_Records for the exercise_
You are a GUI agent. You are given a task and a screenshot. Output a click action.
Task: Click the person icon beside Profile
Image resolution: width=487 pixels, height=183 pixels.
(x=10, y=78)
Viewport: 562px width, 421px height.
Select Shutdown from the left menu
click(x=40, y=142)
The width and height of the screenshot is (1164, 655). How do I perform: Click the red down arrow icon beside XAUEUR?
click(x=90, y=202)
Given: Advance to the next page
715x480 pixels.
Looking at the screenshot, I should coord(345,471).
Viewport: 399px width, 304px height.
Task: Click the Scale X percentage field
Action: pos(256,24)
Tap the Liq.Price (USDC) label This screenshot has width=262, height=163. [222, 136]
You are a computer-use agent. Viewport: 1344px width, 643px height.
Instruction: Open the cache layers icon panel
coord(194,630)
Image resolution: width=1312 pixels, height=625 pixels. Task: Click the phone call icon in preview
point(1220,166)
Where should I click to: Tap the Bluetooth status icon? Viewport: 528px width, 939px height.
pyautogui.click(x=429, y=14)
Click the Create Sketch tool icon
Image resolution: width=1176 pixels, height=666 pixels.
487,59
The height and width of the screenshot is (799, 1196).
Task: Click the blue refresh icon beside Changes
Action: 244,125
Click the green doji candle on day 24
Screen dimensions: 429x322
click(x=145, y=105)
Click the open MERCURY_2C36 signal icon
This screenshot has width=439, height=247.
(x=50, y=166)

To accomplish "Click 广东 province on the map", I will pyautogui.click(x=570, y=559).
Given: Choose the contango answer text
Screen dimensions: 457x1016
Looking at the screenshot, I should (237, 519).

_Prompt_
The result should be the lines from the line with "Image resolution: width=1176" to the last line of the material, returned exactly and without any other line.

_The answer_
Image resolution: width=1176 pixels, height=666 pixels.
487,59
The height and width of the screenshot is (799, 1196).
Task: Click the blue refresh icon beside Changes
Action: 244,125
Click the green doji candle on day 24
Screen dimensions: 429x322
click(x=145, y=105)
Click the open MERCURY_2C36 signal icon
This screenshot has width=439, height=247.
(x=50, y=166)

To accomplish "Click 广东 province on the map", I will pyautogui.click(x=570, y=559).
Given: Choose the contango answer text
Screen dimensions: 457x1016
Looking at the screenshot, I should (237, 519).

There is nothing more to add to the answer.